After conducting extensive research, the British Red Cross is calling on the UK Government to introduce a statutory duty for the provision of short-term wheelchairs, in the same way that it exists for long-term provision.

Providing insight into the scale of unmet needs across the UK, the research found that short-term provision of wheelchairs is inconsistent and varies from place to place, impacting on large amounts of people.

The report highlights some of the main issues regarding not getting a wheelchair when it is needed, such as social isolation, inability to get to important places like hospital appointments or work, and the fear of falling.

Due to the ageing population, the number of people with long-term and complex needs will grow.

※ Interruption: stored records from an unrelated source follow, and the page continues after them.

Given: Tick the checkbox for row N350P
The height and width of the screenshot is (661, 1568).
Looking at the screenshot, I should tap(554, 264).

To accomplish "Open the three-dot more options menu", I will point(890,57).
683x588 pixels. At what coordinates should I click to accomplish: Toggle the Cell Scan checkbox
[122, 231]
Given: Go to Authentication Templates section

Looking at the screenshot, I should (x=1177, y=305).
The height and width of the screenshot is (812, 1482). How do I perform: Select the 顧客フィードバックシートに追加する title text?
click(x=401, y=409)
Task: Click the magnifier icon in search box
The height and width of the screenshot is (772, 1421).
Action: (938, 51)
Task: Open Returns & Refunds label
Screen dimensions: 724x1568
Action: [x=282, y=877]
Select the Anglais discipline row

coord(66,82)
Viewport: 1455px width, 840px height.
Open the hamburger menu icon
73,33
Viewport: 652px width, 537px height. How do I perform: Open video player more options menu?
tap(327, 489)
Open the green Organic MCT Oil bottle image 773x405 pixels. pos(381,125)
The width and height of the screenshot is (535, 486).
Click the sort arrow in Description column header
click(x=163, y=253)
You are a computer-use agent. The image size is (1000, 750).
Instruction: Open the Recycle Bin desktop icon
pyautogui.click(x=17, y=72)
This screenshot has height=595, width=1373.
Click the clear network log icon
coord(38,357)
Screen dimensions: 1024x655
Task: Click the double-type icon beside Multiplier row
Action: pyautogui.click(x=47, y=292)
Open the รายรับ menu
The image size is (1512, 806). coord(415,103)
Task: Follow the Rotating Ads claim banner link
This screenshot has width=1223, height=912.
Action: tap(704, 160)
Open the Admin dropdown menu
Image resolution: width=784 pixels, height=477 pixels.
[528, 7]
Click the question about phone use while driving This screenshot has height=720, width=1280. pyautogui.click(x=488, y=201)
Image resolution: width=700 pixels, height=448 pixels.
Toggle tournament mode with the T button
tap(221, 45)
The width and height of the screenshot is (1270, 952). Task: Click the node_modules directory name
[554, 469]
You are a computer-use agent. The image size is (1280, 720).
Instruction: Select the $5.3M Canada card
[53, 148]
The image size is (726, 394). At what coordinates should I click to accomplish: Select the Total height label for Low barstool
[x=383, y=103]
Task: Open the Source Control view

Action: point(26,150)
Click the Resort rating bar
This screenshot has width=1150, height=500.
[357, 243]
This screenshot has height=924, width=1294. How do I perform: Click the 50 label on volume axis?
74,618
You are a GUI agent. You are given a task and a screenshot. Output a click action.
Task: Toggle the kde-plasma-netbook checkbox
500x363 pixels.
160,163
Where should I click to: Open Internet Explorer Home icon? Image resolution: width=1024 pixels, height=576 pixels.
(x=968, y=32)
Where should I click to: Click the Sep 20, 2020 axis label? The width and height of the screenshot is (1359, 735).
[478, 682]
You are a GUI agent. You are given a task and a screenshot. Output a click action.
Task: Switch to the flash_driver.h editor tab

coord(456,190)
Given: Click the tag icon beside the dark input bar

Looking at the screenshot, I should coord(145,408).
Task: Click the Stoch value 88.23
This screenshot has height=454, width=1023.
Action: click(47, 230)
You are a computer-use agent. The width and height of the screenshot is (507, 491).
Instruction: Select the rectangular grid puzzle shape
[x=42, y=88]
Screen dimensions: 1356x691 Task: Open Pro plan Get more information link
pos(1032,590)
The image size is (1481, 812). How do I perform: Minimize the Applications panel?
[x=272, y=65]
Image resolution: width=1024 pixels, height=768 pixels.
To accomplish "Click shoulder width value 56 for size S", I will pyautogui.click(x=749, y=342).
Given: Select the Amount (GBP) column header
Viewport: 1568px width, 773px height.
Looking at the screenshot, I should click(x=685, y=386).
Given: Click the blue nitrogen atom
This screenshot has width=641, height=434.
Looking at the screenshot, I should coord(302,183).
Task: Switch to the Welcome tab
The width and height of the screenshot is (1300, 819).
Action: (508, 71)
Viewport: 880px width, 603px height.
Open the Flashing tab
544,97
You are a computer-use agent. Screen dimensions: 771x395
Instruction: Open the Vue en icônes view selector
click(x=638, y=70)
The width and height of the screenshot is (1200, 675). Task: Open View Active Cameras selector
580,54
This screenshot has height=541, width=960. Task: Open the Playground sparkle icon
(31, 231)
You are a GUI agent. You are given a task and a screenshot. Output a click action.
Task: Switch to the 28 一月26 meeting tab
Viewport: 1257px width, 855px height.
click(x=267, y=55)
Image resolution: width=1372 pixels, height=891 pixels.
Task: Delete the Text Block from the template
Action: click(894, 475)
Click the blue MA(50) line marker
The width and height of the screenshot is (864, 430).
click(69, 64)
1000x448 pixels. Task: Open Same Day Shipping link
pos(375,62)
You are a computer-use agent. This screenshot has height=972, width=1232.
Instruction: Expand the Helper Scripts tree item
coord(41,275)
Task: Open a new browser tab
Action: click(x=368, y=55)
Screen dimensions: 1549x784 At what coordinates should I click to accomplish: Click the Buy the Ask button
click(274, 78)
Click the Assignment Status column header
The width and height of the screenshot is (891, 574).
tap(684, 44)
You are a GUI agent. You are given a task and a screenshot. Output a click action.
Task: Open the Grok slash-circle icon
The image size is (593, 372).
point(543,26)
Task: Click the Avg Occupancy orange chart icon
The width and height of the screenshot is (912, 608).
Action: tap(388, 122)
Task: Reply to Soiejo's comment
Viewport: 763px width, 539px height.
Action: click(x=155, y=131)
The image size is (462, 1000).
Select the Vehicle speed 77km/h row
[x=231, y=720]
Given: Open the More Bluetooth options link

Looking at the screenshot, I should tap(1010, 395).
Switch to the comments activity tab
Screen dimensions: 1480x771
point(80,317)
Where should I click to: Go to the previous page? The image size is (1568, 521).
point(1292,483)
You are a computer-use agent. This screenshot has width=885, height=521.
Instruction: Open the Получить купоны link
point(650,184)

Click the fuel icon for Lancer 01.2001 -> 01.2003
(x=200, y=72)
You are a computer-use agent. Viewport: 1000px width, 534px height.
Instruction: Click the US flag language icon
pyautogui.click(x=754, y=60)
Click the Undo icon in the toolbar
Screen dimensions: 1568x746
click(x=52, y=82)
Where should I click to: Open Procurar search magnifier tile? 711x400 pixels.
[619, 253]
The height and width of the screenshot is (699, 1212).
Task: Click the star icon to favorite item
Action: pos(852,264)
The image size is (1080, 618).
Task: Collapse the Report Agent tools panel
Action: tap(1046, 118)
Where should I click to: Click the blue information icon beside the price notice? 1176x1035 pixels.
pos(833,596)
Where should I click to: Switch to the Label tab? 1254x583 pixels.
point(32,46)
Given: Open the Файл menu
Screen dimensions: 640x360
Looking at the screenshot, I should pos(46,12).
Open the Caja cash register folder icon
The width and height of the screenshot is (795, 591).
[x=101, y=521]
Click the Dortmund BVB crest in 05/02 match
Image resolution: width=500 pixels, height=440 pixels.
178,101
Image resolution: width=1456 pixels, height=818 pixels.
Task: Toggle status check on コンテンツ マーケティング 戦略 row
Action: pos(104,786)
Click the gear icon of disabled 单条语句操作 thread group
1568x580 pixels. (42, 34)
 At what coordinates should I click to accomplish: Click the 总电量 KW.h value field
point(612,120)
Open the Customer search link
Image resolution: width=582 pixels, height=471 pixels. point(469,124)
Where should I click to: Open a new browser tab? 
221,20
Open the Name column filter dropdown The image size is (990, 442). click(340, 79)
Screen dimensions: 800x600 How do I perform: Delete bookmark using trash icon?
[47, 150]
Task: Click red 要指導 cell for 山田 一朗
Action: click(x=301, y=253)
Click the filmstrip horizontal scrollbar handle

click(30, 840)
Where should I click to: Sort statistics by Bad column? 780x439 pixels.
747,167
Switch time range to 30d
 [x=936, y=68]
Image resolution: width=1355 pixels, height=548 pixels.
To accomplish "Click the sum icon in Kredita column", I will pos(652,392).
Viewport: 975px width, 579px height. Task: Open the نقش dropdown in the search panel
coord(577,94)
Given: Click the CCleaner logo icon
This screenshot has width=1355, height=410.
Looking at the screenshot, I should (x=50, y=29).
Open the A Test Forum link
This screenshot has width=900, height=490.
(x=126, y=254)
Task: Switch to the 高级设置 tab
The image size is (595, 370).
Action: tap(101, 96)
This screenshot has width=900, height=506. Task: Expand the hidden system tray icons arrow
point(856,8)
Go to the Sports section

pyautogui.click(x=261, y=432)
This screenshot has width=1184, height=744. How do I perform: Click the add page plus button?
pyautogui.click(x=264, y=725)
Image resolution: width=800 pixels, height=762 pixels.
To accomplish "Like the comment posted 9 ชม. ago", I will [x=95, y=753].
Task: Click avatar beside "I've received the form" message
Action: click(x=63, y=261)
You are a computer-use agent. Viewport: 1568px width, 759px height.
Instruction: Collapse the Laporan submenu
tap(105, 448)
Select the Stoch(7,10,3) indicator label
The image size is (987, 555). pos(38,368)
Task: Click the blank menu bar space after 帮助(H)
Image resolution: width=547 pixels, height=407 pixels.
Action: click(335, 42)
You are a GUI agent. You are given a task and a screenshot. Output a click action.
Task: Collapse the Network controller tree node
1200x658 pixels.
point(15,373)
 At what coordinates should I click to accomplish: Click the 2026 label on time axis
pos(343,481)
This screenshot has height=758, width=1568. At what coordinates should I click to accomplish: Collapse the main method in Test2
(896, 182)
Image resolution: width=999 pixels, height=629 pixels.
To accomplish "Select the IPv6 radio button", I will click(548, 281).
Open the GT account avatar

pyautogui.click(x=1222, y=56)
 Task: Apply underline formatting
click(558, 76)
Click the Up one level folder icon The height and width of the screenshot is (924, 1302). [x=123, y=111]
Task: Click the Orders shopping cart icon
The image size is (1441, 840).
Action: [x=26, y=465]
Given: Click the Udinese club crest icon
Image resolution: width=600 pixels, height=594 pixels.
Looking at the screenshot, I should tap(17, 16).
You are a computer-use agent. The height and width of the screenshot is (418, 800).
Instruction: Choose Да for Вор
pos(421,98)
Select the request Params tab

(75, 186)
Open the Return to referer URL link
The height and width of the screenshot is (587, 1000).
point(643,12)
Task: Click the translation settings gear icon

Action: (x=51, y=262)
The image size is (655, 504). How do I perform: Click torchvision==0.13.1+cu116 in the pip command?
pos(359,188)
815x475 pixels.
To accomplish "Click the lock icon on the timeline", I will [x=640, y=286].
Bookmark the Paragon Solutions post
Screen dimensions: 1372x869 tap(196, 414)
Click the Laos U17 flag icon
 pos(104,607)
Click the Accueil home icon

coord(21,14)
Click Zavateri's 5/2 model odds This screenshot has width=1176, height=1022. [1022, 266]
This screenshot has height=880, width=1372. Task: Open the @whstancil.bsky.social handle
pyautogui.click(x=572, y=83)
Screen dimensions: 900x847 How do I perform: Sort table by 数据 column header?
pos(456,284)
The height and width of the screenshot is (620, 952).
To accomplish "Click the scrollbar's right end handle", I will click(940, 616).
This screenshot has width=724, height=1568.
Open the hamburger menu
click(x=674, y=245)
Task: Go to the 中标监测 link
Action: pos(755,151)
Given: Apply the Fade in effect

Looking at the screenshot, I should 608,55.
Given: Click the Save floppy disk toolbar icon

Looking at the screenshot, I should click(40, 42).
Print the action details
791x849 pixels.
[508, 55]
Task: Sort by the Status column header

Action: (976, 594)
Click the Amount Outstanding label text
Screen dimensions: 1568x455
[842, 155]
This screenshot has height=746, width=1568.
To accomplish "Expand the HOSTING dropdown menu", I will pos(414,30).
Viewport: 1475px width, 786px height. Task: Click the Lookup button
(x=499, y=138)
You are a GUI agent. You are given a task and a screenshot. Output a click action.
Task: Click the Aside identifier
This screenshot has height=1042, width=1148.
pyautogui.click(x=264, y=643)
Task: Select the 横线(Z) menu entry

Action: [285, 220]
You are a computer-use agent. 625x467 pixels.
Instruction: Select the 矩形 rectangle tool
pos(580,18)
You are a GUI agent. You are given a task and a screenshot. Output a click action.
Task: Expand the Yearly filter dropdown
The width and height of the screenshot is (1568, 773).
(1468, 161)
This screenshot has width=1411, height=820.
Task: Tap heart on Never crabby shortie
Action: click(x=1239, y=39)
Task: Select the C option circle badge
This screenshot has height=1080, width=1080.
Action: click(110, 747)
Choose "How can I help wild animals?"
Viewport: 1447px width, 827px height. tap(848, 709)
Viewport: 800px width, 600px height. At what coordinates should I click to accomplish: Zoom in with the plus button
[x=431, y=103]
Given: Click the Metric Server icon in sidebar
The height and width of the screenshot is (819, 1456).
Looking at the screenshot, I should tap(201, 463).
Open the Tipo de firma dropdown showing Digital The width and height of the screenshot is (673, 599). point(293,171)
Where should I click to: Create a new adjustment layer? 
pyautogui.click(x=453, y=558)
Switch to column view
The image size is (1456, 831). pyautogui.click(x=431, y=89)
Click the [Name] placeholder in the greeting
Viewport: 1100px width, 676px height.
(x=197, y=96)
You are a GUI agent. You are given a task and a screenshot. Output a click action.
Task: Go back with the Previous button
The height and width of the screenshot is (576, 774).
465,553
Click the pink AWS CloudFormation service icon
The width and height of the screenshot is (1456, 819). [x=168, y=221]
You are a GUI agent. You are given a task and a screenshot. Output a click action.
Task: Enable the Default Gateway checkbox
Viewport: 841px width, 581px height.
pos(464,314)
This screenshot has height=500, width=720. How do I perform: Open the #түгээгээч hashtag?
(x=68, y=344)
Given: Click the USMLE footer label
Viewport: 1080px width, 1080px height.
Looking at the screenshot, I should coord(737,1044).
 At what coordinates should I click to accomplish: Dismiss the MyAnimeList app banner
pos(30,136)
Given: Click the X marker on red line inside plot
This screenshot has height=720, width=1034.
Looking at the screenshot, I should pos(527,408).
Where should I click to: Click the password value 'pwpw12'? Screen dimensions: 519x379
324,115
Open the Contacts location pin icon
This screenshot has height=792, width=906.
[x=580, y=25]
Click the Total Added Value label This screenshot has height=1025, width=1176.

The British Red Cross is concerned that with this, the level of unmet needs will also increase.

In light of this, the charity makes suggestions in its report for simple improvements to ensure that anyone who requires a wheelchair can access one that is right for them for as long as they need it.

The study

The British Red Cross surveyed 4,236 individuals aged 16 upwards from across the UK.

Additionally, the charity called 139 publicly listed statutory wheelchair providers in the UK to request information surrounding their provision of short-term wheelchairs.

Key findings

  • Less than 25 percent of NHS wheelchair providers currently loan short-term wheelchairs.
  • Out of 139 listed NHS wheelchair providers only 25 confirmed that they provide short-term wheelchairs, with many saying that the reason they did not provide short-term wheelchairs was because there was not a statutory duty to do so.
  • Due to a lack of access to mobility equipment, 65 percent of those with an unmet mobility need experienced significant negative impact on their quality of life, including not being able to go to work and becoming housebound.
  • Out of those who borrowed a short-term wheelchair, 9 out of 10 people said it was very helpful and enabled them to manage daily activities, while 87 percent said it made it easier for family and friends to help them.
  • Almost half of the participants said that using a wheelchair sped up their recovery time.
  • Both healthcare professionals and individuals themselves had low awareness of the potential benefits of using a wheelchair when experiencing a temporary mobility restriction.
  • Only half of the people asked who had experienced a mobility issue and did not have a mobility aid thought it could have been useful.
  • Just over 40 percent said that they did not want to use a wheelchair, commenting that it is a sign of a weakness or ageing.
  • From its research, the British Red Cross estimated that 4.3 million people across the UK had a mobility issue which could have been met by a mobility aid.
  • 44 percent of respondents who had a short-term mobility issue but had no access to a wheelchair felt that they would have benefitted from a wheelchair loan.

Suggestions

  • The British Red Cross suggests that the Government should introduce a statutory duty to provide short-term wheelchair provision.
  • Health and care services should introduce holistic mobility assessments for people with short-term mobility difficulties.
  • Information and training should be provided to health and care professionals to ensure that they can advise people with short-term mobility needs on appropriate mobility aids, including wheelchairs.
  • Statutory health and social care services should improve the provision of short-term wheelchairs in their area by exploring ways to deliver short-term wheelchair loans in a more consistent way to the people who need them.